▶ _WORK TO COMPLETE_
Look through the entries below for the line that contains "Download analytics data using the export icon", then set down that line and each one after it exactly, through the last.
BEGIN
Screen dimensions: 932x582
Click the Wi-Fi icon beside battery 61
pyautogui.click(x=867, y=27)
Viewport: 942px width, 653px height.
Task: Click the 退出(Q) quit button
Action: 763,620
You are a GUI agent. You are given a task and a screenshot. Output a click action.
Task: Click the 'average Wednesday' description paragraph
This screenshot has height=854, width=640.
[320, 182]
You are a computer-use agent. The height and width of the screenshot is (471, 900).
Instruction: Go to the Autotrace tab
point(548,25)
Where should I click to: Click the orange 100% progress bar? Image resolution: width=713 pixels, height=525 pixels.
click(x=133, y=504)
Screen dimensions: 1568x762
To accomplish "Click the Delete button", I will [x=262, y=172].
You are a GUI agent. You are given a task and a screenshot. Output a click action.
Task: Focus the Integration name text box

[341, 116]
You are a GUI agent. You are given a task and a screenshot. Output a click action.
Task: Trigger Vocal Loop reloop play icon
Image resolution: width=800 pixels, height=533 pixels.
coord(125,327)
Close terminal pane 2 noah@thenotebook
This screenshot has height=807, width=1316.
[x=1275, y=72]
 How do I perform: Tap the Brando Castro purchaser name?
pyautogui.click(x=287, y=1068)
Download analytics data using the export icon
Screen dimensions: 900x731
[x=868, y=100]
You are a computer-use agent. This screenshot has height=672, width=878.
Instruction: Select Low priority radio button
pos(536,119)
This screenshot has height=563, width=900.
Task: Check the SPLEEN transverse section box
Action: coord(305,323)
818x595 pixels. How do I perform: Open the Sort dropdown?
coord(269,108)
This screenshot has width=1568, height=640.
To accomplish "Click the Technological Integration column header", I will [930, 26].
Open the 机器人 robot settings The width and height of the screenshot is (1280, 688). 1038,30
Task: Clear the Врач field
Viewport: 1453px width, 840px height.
END
▶ _SOLUTION TO THE EXERCISE_
Download analytics data using the export icon
Screen dimensions: 900x731
[x=868, y=100]
You are a computer-use agent. This screenshot has height=672, width=878.
Instruction: Select Low priority radio button
pos(536,119)
This screenshot has height=563, width=900.
Task: Check the SPLEEN transverse section box
Action: coord(305,323)
818x595 pixels. How do I perform: Open the Sort dropdown?
coord(269,108)
This screenshot has width=1568, height=640.
To accomplish "Click the Technological Integration column header", I will [930, 26].
Open the 机器人 robot settings The width and height of the screenshot is (1280, 688). 1038,30
Task: Clear the Врач field
Viewport: 1453px width, 840px height.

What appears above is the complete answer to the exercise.